EXERCISE MATERIALS START
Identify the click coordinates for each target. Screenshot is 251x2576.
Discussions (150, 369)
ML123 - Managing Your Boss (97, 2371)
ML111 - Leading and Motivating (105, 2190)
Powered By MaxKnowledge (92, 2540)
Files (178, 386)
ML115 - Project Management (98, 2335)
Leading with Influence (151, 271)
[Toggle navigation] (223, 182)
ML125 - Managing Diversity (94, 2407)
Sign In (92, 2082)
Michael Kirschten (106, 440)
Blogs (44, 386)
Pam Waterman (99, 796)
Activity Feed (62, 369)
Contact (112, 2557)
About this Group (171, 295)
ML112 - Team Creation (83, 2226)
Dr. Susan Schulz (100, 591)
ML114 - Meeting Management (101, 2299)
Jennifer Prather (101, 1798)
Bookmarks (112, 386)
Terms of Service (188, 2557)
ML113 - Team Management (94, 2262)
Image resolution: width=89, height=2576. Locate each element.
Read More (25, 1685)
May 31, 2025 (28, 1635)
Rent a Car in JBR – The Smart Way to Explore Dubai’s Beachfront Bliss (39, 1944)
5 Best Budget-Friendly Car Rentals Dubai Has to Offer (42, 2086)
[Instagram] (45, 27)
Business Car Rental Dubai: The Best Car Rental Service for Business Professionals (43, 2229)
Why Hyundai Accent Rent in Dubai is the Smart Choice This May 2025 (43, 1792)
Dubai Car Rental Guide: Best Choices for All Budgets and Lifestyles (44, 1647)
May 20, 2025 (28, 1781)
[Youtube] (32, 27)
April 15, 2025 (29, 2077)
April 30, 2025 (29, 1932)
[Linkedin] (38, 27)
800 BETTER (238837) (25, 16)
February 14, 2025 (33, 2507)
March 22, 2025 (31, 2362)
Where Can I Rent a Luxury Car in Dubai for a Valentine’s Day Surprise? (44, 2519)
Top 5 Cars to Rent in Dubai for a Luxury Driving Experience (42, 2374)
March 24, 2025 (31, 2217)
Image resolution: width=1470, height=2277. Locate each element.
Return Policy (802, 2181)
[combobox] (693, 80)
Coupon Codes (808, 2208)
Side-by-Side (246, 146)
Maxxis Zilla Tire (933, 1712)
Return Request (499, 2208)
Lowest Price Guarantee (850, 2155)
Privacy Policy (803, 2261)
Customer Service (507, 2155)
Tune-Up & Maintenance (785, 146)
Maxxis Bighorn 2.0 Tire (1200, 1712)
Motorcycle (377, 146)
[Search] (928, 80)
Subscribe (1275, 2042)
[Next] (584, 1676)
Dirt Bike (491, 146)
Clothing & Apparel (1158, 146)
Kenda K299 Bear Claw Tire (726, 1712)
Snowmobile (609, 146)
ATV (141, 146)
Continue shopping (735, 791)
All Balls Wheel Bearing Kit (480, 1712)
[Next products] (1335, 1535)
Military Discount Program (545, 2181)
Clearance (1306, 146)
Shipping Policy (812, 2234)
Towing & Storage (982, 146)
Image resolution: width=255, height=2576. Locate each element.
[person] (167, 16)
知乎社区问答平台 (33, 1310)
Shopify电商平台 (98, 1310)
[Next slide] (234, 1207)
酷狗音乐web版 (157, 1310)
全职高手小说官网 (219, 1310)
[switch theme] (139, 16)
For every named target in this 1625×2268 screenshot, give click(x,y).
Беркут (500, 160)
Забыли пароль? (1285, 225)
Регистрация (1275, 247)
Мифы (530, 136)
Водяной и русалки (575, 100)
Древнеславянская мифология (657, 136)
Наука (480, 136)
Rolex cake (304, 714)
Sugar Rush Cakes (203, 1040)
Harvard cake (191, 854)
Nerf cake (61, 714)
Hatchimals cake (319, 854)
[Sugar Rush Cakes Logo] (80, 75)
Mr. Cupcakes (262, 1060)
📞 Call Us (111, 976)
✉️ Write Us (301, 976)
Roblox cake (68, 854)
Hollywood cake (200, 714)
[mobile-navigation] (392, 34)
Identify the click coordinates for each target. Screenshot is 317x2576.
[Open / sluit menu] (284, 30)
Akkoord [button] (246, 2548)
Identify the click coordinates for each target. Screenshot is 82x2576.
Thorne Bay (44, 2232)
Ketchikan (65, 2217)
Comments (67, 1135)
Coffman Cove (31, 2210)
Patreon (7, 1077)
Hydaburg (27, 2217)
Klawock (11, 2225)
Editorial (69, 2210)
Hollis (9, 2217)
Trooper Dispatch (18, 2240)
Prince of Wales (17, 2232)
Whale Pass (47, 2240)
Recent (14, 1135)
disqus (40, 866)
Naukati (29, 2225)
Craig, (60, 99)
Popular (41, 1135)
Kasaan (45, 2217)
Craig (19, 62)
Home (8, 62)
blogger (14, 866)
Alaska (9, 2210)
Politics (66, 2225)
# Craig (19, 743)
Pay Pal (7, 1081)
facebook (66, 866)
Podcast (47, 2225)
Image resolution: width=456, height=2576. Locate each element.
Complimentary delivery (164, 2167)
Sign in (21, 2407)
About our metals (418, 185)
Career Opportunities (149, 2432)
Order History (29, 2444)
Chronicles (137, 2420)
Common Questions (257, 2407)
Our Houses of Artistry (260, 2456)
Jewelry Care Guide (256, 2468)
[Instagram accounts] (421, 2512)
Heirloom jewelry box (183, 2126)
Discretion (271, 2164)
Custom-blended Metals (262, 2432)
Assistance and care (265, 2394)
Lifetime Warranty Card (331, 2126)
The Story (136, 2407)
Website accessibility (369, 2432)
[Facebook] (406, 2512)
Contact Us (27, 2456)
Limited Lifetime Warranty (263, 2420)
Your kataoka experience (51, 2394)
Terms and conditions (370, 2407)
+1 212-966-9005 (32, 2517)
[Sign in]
EXERCISE MATERIALS END
• TASK ITEM
Write out all the material exactly, keeping each word.

• TASK OUTPUT
Identify the click coordinates for each target. Screenshot is 251x2576.
Discussions (150, 369)
ML123 - Managing Your Boss (97, 2371)
ML111 - Leading and Motivating (105, 2190)
Powered By MaxKnowledge (92, 2540)
Files (178, 386)
ML115 - Project Management (98, 2335)
Leading with Influence (151, 271)
[Toggle navigation] (223, 182)
ML125 - Managing Diversity (94, 2407)
Sign In (92, 2082)
Michael Kirschten (106, 440)
Blogs (44, 386)
Pam Waterman (99, 796)
Activity Feed (62, 369)
Contact (112, 2557)
About this Group (171, 295)
ML112 - Team Creation (83, 2226)
Dr. Susan Schulz (100, 591)
ML114 - Meeting Management (101, 2299)
Jennifer Prather (101, 1798)
Bookmarks (112, 386)
Terms of Service (188, 2557)
ML113 - Team Management (94, 2262)
Image resolution: width=89, height=2576. Locate each element.
Read More (25, 1685)
May 31, 2025 (28, 1635)
Rent a Car in JBR – The Smart Way to Explore Dubai’s Beachfront Bliss (39, 1944)
5 Best Budget-Friendly Car Rentals Dubai Has to Offer (42, 2086)
[Instagram] (45, 27)
Business Car Rental Dubai: The Best Car Rental Service for Business Professionals (43, 2229)
Why Hyundai Accent Rent in Dubai is the Smart Choice This May 2025 (43, 1792)
Dubai Car Rental Guide: Best Choices for All Budgets and Lifestyles (44, 1647)
May 20, 2025 (28, 1781)
[Youtube] (32, 27)
April 15, 2025 (29, 2077)
April 30, 2025 (29, 1932)
[Linkedin] (38, 27)
800 BETTER (238837) (25, 16)
February 14, 2025 (33, 2507)
March 22, 2025 (31, 2362)
Where Can I Rent a Luxury Car in Dubai for a Valentine’s Day Surprise? (44, 2519)
Top 5 Cars to Rent in Dubai for a Luxury Driving Experience (42, 2374)
March 24, 2025 (31, 2217)
Image resolution: width=1470, height=2277. Locate each element.
Return Policy (802, 2181)
[combobox] (693, 80)
Coupon Codes (808, 2208)
Side-by-Side (246, 146)
Maxxis Zilla Tire (933, 1712)
Return Request (499, 2208)
Lowest Price Guarantee (850, 2155)
Privacy Policy (803, 2261)
Customer Service (507, 2155)
Tune-Up & Maintenance (785, 146)
Maxxis Bighorn 2.0 Tire (1200, 1712)
Motorcycle (377, 146)
[Search] (928, 80)
Subscribe (1275, 2042)
[Next] (584, 1676)
Dirt Bike (491, 146)
Clothing & Apparel (1158, 146)
Kenda K299 Bear Claw Tire (726, 1712)
Snowmobile (609, 146)
ATV (141, 146)
Continue shopping (735, 791)
All Balls Wheel Bearing Kit (480, 1712)
[Next products] (1335, 1535)
Military Discount Program (545, 2181)
Clearance (1306, 146)
Shipping Policy (812, 2234)
Towing & Storage (982, 146)
Image resolution: width=255, height=2576. Locate each element.
[person] (167, 16)
知乎社区问答平台 (33, 1310)
Shopify电商平台 (98, 1310)
[Next slide] (234, 1207)
酷狗音乐web版 (157, 1310)
全职高手小说官网 (219, 1310)
[switch theme] (139, 16)
For every named target in this 1625×2268 screenshot, give click(x,y).
Беркут (500, 160)
Забыли пароль? (1285, 225)
Регистрация (1275, 247)
Мифы (530, 136)
Водяной и русалки (575, 100)
Древнеславянская мифология (657, 136)
Наука (480, 136)
Rolex cake (304, 714)
Sugar Rush Cakes (203, 1040)
Harvard cake (191, 854)
Nerf cake (61, 714)
Hatchimals cake (319, 854)
[Sugar Rush Cakes Logo] (80, 75)
Mr. Cupcakes (262, 1060)
📞 Call Us (111, 976)
✉️ Write Us (301, 976)
Roblox cake (68, 854)
Hollywood cake (200, 714)
[mobile-navigation] (392, 34)
Identify the click coordinates for each target. Screenshot is 317x2576.
[Open / sluit menu] (284, 30)
Akkoord [button] (246, 2548)
Identify the click coordinates for each target. Screenshot is 82x2576.
Thorne Bay (44, 2232)
Ketchikan (65, 2217)
Comments (67, 1135)
Coffman Cove (31, 2210)
Patreon (7, 1077)
Hydaburg (27, 2217)
Klawock (11, 2225)
Editorial (69, 2210)
Hollis (9, 2217)
Trooper Dispatch (18, 2240)
Prince of Wales (17, 2232)
Whale Pass (47, 2240)
Recent (14, 1135)
disqus (40, 866)
Naukati (29, 2225)
Craig, (60, 99)
Popular (41, 1135)
Kasaan (45, 2217)
Craig (19, 62)
Home (8, 62)
blogger (14, 866)
Alaska (9, 2210)
Politics (66, 2225)
# Craig (19, 743)
Pay Pal (7, 1081)
facebook (66, 866)
Podcast (47, 2225)
Image resolution: width=456, height=2576. Locate each element.
Complimentary delivery (164, 2167)
Sign in (21, 2407)
About our metals (418, 185)
Career Opportunities (149, 2432)
Order History (29, 2444)
Chronicles (137, 2420)
Common Questions (257, 2407)
Our Houses of Artistry (260, 2456)
Jewelry Care Guide (256, 2468)
[Instagram accounts] (421, 2512)
Heirloom jewelry box (183, 2126)
Discretion (271, 2164)
Custom-blended Metals (262, 2432)
Assistance and care (265, 2394)
Lifetime Warranty Card (331, 2126)
The Story (136, 2407)
Website accessibility (369, 2432)
[Facebook] (406, 2512)
Contact Us (27, 2456)
Limited Lifetime Warranty (263, 2420)
Your kataoka experience (51, 2394)
Terms and conditions (370, 2407)
+1 212-966-9005 (32, 2517)
[Sign in]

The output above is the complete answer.